AIM OF THE EXERCISE :: Recast the items between the lines holding "This screenshot has height=561, width=397. Task: Click the entry" and "(x=333, y=303)", inclusive, as a Markdown table with the columns Row and Line. Give each line its own numbered row and omit blank lines.

Word and element locating data

--

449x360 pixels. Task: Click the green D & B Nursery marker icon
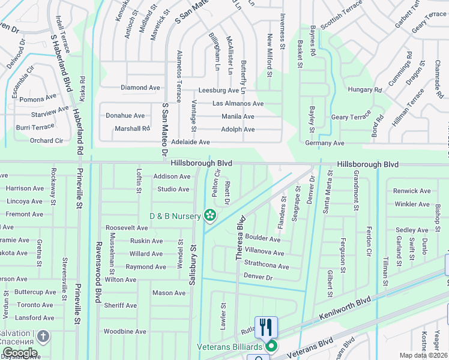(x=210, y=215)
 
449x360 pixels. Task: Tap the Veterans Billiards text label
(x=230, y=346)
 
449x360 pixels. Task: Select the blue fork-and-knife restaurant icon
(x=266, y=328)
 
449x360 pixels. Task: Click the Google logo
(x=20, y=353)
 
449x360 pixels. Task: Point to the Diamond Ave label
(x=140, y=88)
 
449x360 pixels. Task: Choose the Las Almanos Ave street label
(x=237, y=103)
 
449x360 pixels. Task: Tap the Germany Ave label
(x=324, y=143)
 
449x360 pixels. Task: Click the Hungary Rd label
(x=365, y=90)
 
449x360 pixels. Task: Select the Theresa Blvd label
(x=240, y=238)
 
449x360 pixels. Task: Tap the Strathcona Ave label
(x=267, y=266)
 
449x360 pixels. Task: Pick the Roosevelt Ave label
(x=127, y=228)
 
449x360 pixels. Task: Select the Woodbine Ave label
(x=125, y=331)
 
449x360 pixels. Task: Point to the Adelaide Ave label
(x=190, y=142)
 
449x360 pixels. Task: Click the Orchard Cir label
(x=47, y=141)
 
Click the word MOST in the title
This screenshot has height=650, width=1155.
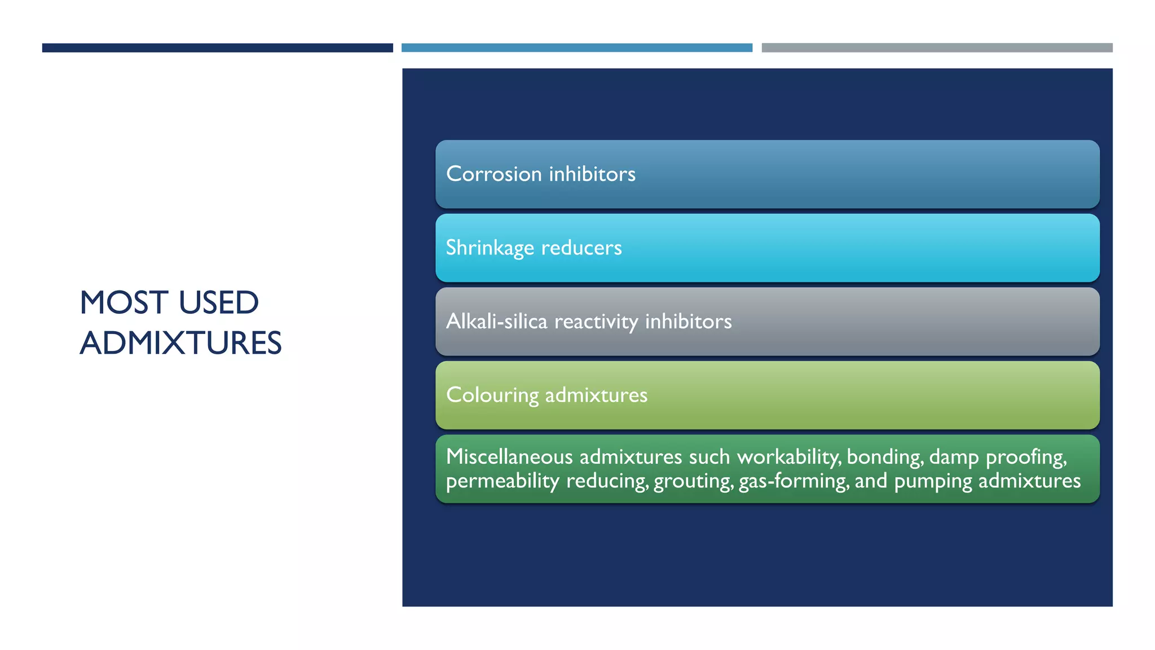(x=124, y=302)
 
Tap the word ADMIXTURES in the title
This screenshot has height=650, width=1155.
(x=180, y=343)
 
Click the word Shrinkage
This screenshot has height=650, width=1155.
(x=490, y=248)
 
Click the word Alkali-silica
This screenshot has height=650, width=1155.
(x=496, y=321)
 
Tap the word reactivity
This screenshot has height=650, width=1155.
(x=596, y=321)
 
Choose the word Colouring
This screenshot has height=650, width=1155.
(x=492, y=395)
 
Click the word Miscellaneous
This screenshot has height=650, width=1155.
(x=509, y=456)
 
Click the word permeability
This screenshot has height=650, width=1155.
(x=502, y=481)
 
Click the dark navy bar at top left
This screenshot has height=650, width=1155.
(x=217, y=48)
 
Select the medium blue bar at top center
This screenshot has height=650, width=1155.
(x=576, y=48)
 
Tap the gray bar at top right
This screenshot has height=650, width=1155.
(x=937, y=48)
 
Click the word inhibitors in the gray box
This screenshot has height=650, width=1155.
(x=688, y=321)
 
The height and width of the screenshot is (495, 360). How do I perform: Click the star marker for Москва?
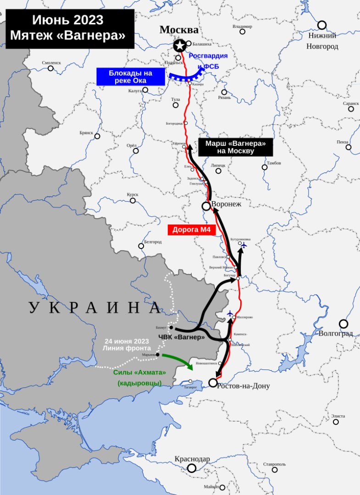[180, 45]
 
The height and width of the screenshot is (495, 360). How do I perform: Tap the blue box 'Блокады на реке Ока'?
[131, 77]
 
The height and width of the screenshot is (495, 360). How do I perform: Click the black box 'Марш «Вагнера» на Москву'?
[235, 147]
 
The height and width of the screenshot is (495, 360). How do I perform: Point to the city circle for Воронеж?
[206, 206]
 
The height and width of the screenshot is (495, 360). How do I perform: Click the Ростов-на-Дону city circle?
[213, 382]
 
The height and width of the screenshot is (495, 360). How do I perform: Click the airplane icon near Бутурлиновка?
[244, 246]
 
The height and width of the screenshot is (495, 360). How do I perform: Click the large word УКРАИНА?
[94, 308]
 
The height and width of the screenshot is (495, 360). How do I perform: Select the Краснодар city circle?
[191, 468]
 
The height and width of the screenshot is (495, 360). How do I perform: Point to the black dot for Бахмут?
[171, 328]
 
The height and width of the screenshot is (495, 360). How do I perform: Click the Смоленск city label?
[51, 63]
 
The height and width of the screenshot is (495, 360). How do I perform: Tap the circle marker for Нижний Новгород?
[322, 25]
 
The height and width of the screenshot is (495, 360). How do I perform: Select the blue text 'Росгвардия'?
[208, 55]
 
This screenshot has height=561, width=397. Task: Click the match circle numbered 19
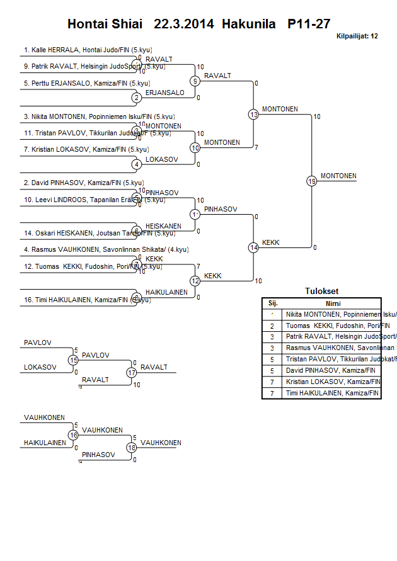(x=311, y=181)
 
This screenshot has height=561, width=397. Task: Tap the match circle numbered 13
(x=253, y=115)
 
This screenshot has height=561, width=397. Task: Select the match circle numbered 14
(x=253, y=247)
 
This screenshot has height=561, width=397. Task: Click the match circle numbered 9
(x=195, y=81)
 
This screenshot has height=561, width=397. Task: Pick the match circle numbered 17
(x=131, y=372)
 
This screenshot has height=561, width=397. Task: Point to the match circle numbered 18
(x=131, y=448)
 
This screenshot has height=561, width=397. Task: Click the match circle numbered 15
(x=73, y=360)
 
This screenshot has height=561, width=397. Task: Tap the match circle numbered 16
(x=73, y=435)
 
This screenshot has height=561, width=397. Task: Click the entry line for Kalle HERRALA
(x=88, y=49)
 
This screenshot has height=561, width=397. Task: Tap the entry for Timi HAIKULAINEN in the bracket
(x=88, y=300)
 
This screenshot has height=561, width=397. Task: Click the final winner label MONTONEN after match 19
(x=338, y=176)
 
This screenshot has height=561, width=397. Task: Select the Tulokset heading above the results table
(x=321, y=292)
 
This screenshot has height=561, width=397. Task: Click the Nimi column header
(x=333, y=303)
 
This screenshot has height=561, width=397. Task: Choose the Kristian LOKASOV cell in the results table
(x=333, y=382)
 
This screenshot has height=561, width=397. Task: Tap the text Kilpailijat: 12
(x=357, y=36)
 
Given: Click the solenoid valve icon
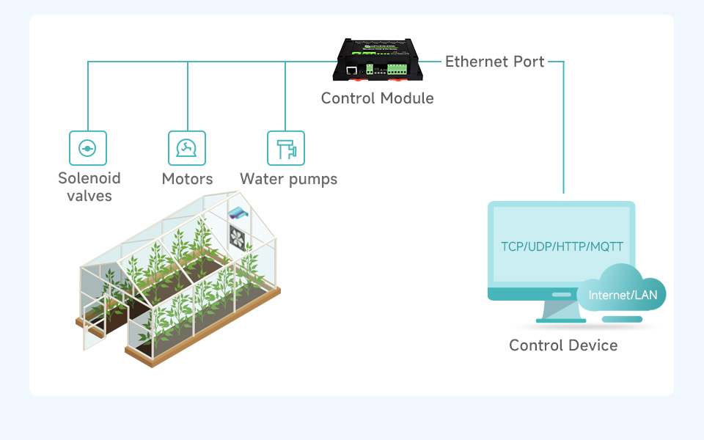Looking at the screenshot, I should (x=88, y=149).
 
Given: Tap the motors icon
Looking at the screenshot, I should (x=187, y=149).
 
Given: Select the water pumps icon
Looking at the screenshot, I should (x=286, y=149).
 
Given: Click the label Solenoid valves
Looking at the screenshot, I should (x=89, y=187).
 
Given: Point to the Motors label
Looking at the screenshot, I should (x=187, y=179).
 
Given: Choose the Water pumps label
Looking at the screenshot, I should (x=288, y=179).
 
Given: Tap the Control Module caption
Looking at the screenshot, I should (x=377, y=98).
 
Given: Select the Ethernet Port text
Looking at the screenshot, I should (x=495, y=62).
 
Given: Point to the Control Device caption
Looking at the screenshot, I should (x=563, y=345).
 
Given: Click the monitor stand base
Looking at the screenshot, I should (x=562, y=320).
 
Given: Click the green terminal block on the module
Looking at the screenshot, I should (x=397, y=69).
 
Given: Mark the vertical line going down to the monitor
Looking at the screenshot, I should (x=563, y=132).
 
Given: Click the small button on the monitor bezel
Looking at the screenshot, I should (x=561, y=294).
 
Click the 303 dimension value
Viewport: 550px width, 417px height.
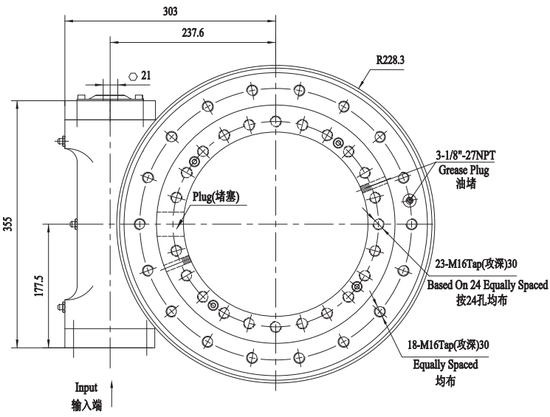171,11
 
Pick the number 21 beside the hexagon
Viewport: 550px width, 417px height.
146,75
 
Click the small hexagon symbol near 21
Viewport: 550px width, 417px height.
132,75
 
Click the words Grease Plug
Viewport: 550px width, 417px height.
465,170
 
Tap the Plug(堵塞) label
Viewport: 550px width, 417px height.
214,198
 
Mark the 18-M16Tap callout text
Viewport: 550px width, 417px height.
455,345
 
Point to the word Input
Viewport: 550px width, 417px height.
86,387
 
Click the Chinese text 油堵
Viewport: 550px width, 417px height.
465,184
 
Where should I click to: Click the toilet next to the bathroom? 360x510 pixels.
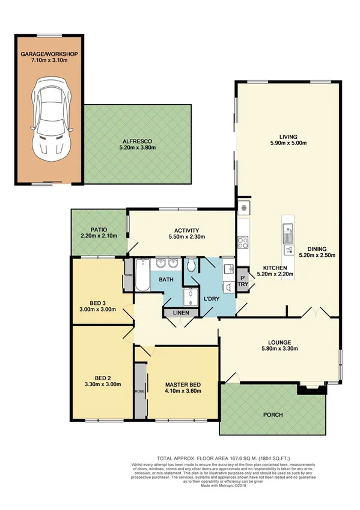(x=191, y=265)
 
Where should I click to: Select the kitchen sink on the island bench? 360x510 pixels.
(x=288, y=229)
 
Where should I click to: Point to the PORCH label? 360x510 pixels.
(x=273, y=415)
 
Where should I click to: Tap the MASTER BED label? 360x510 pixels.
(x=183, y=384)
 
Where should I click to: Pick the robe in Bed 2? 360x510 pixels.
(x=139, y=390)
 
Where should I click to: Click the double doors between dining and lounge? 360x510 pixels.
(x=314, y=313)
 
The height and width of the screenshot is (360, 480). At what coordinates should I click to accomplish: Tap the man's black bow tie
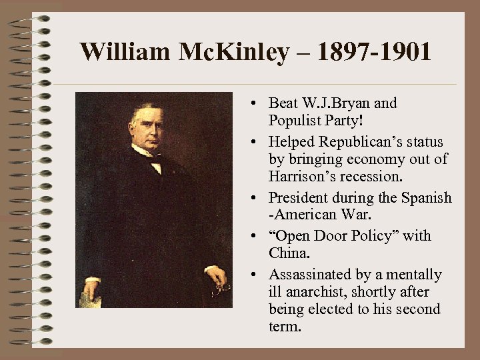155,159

--

OUTPUT OF THE TASK ::
| Row | Line |
|---|---|
| 1 | This screenshot has height=561, width=397. Task: Click the entry line for Kalle HERRALA |
| 2 | (x=88, y=49) |
| 3 | This screenshot has height=561, width=397. Task: Tap the entry for Timi HAIKULAINEN in the bracket |
| 4 | (x=88, y=300) |
| 5 | This screenshot has height=561, width=397. Task: Click the final winner label MONTONEN after match 19 |
| 6 | (x=338, y=176) |
| 7 | This screenshot has height=561, width=397. Task: Select the Tulokset heading above the results table |
| 8 | (x=321, y=292) |
| 9 | This screenshot has height=561, width=397. Task: Click the Nimi column header |
| 10 | (x=333, y=303) |